Chirality Transfer and Oxazolidine Formation in Reaction of L and D Enantiomers of β-Hydroxy Amino Acids with Nitrogenous Carboxaldehydes and Nickel(II)

Abstract

The reaction of either the L (2S3R) or D (2R3S) enantiomers of H₂N-C*H(R)CO₂^- (R = -C*H(OH)CH₃ or -C*H(OH)CH(CH₃)₂) and the L (2S) or D (2R) enantiomers of H₂N-C*H(C(CH3)₂OH)CO₂^- with imidazole-4-carboxaldehyde and nickel(II) acetate in methanol yields a single stereoisomer of an oxazolidine. There is retention of chirality on ring positions 4 and 5 (if C_β is chiral) of the oxazolidine, C_α and C_β of the parent amino acid, and transfer of chirality to the newly generated stereogenic centers, ring positions 3, the amino acid nitrogen atom, N_AA, and 2, the aldehyde carbon atom, C_ald. Specifically, when C_α has an S configuration, both N_AA and C_ald are formed as R. Likewise, a C_α which is R results in both N_AA and C_ald being formed as S. For example, the reaction of L threonine (C_α is S and C_β is R) with 4-imidazolecarboxaldehyde in the presence of nickel(II) gives the facial Λ NiL₂, where L is (2R, 3R, 4S, 5R) 4-carboxylato-5-methyl-2-(4-imidazolyl)-1,3-oxazolidine. The same reaction with D threonine produces the enantiomeric Δ complex of (2S, 3S, 4R, 5S) 4-carboxylato-5-methyl-2-(4-imidazoyl)-1,3-oxazolidine. The high stereospecificity is thought to be based on the fused three-ring structure of the characterized nickel complexes in which the hydrogen atoms of C_α, N_AA, and C_ald must be cis to one another. Identical reactions occur with 2-pyridine carboxaldehyde and LT or DT. In contrast, the reactions of L allo threonine (2S3S) and the primary alcohols, L or D serine, give the conventional meridionally coordinated aldimine product.

**What to do:**
(1) Answer these questions from the abstract:
(a) In what solvent are the reactions carried out?
(b) When C_α has an S configuration, what configuration do N_AA and C_ald take?
(c) Which reactants give the conventional meridionally coordinated aldimine product?
(2) Please write out the part of the abstract that begins at the words "Chirality Transfer and" and stops after the words "Carboxaldehydes and Nickel(II)".

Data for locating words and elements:
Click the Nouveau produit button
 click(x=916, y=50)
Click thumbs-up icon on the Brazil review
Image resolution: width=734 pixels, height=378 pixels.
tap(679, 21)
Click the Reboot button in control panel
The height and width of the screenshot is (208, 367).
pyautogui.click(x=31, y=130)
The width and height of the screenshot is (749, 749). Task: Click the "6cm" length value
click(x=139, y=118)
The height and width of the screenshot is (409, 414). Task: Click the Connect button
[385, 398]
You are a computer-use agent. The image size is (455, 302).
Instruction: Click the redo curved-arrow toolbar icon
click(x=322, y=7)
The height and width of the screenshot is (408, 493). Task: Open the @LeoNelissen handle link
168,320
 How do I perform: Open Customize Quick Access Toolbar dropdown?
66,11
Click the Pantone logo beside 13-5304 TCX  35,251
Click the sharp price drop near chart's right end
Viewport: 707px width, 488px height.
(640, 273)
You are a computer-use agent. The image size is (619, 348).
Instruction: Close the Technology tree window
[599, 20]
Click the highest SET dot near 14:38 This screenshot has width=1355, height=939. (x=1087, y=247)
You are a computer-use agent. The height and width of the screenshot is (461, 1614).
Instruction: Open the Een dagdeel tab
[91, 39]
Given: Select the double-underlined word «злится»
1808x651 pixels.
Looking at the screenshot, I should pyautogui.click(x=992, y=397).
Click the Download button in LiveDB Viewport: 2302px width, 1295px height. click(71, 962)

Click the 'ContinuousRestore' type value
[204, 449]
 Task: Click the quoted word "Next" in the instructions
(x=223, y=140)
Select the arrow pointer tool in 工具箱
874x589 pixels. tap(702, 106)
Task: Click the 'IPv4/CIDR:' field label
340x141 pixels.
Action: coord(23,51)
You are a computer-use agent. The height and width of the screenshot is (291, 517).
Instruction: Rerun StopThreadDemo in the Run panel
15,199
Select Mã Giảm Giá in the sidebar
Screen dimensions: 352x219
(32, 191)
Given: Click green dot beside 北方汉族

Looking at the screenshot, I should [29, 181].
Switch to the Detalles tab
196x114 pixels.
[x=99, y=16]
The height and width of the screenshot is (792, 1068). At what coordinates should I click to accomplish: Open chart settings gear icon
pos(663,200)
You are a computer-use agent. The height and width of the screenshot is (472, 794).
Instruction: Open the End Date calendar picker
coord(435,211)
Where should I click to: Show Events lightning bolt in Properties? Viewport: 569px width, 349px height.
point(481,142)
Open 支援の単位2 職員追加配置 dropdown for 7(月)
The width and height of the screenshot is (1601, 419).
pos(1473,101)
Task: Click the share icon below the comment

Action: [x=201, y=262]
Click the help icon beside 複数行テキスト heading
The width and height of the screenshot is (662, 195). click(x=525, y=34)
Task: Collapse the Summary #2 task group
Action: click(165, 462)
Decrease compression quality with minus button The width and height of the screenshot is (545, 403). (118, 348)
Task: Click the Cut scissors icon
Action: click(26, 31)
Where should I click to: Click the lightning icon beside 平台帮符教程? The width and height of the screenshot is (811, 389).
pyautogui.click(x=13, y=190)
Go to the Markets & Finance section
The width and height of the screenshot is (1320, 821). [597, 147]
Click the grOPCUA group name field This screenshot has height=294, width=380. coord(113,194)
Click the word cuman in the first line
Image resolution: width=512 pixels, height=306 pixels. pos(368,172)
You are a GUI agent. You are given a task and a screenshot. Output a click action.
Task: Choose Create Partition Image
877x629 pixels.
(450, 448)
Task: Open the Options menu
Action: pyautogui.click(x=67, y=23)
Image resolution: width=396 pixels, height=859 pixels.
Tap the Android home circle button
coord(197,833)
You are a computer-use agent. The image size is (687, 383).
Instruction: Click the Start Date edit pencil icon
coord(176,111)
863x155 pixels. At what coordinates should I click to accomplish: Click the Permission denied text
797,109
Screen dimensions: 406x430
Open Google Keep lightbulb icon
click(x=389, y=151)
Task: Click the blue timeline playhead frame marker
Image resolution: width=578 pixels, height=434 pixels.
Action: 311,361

**Results in order:**
(1)
(a) Methanol
(b) Both are formed as R.
(c) L allo threonine (2S3S) and the primary alcohols, L or D serine

(2)
Chirality Transfer and Oxazolidine Formation in Reaction of L and D Enantiomers of β-Hydroxy Amino Acids with Nitrogenous Carboxaldehydes and Nickel(II)